January on -empyre- :
Nova Media Storia: Histories and Characters
With Jill Scott, Nick Montfort and Noah Wardrip-Fruin
Is new media a field? Does it have a history? What history? And, how does it matter?
The new year brings us the pleasure of hosting three lively minds from the interdisciplinary worlds of new media science, art and humanities. Noah Wardrip-Fruin (US) and Nick Montfort (US) will explore the genesis and critical issues that have lead to the publication of The New Media Reader (MIT Press 2003), a compendium of intertextually annotated readings from the last century. To the double helix of art and computation in new media, Nick and Noah hope to interweave empyrean comments in the coming month. With Noah and Nick, we are honored to share time and thoughts with a distinguished new media artist, Jill Scott, whose new book, "Coded Characters" (Hatje Cantz Verlag, 2003), explores the mediation and role of the audience, as well as the mythical representation of the human body on both stage and screen, are constantly questioned. Jill’s nomadic hegira, from the Bay Area to Australia and to Europe, bears witness to a consistent development of new media art as a series of cyberphysical metaphors–analog figures, digital beings, and mediated nomads.
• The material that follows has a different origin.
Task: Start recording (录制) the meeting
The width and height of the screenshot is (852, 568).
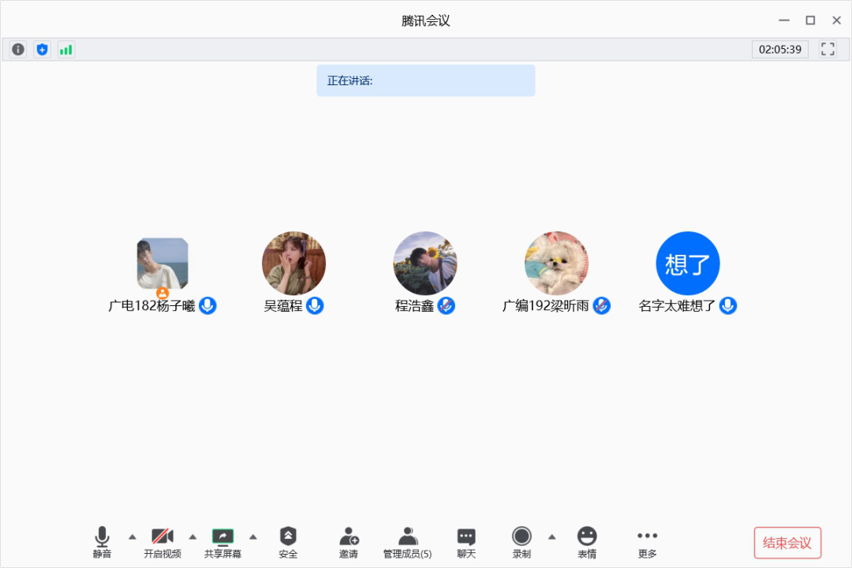Action: click(521, 542)
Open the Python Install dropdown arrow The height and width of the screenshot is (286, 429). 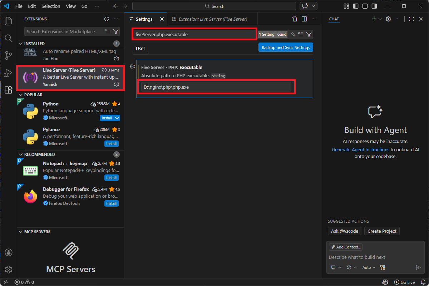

Please join Jill, Nick and Noah this coming month on -empyre- soft-skinned space.
Nick Montfort writes on interactive fiction, the literary uses of artificial intelligence and machine learning, game studies, and analogies between new media, narrative and poetry. At the University of Pennsylvania, where he is a PhD candidate in computer science, Nick researches computational aspects of behavioral game theory. Recent publications include "Twisty Little Passages: An Approach to Interactive Fiction" (MIT Press, 2003), regarding such "text adventures" as Adventure and Zork from literary and computational perspectives.
Jill Scott and her oeuvre have contributed to a new concept of the human body with respect to its functionality as an interface and as a player in the rapidly developing technological spaces and in physical reality. Since 1975, her work has evolved from making surveillance-performance events, to video art, and onto new computer art and interactive cinema.
Noah Wardrip-Fruin is a new media scholar and artist. He has recently edited two books, both from MIT Press – The New Media Reader (with Nick Montfort, 2003) and First Person: New Media as Story, Performance, and Game (with Pat Harrigan, forthcoming). As an artist his work focuses on new media text, including The Impermanence Agent (a storytelling web agent that "customizes" based on reader browsing habits) and Screen (an immersive VR text that interacts with the reader’s body). His work has been presented by the Whitney and Guggenheim museums, as well as discussed in reference books such as Information Arts (MIT Press) and Digital Art (Thames and Hudson).